Stephen Hudson (1868 – 29 October 1944) is a pseudonym of the British novelist and translator Sydney Schiff, whose work was published in the 1910s, 1920s, and 1930s. With a substantial income from his commercially successful family, Schiff was a patron of the arts, with friendships in the musical, artistic and literary circles of England and France.

==Life and career==
Schiff was born in London, the illegitimate child of Alfred George Schiff (c.1840–1908), a stockbroker, and Caroline Mary Ann Eliza Cavell, née Scates (1842–c.1896). The precise date of his birth is unknown, although his family celebrated his birthday on 12 December. After schooling at Wellington College he worked in Canada and the US, where he met Marion Canine, whom he married in 1889. The marriage was unsuccessful and ended in separation and eventually (1911) divorce.

With a substantial income from his wealthy family, Schiff turned to patronage of the arts and to writing fiction. He published his first novel, Concessions (1913) under his own name, but for his later books he took the pen name Stephen Hudson. In 1911 he married for the second time. His second wife was Violet Zillah Beddington (1874–1962). She had earlier (1896) been wooed unsuccessfully by the composer Arthur Sullivan, and Hudson used elements of that relationship in his 1925 novel Myrtle.

Schiff divided his time mostly between London and the south of France. He was the host at a celebrated party in Paris on 18 May 1922, when Marcel Proust met James Joyce (without the slightest rapport); other guests included Sergei Diaghilev, Igor Stravinsky and Pablo Picasso. The occasion was the first night of Stravinsky's Renard. Schiff tried unsuccessfully to get Picasso to paint a portrait of Proust.
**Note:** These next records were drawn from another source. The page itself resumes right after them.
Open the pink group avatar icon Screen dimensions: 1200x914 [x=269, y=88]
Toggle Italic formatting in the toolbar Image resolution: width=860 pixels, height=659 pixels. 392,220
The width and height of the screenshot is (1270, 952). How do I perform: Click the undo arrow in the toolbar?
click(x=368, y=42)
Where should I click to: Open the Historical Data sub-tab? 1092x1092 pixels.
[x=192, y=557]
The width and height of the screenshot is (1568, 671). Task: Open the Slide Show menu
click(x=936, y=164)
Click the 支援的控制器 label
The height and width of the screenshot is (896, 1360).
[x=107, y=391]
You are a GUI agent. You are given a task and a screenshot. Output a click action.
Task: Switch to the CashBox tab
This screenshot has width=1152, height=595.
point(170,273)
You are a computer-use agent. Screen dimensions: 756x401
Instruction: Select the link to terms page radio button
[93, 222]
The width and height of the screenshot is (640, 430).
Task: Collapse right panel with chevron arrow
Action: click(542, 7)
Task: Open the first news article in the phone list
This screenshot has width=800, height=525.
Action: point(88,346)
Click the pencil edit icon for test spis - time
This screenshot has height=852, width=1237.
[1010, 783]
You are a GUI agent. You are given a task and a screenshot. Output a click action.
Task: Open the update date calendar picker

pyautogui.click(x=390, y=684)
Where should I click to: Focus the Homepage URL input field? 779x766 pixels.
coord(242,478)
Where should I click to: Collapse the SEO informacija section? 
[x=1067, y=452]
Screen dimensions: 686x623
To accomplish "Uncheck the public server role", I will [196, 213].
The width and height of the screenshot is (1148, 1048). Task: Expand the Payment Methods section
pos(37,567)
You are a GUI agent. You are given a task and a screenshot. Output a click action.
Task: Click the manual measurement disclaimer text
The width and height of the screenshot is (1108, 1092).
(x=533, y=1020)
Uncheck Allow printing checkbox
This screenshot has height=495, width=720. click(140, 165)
In the early 1920s Schiff was in touch with major modernist figures, and a patron of Wyndham Lewis's The Tyro. Lewis "repaid" the support by satirising Schiff as Lionel Kein in The Apes of God (1930). Schiff also introduced John Middleton Murry to Joyce; though Joyce later gave the impression that Katherine Mansfield, Murry's wife, showed more understanding of Joyce's Ulysses. He and Violet also befriended T. S. Eliot and his wife, Vivienne, and Frederick Delius. Earlier, in 1918, Schiff had helped finance Osbert Sitwell's periodical Art and Letters. Later the Schiffs knew Edwin Muir and Willa. Schiff kept up a long correspondence with Aldous Huxley, which has been published.

Using his customary pen name, Stephen Hudson, Schiff translated the twelfth volume of Proust, Time Regained, completing the Scott-Moncrieff version; while Scott-Moncrieff's translation of Sodome et Gomorrhe had previously been dedicated by the translator (obliquely) to him and Violet. Céleste, a story of Schiff's, was published in The Criterion in 1924. In it Proust appears as the character Richard Kurt. Proust reciprocated by helping Hudson's novels achieve French translation.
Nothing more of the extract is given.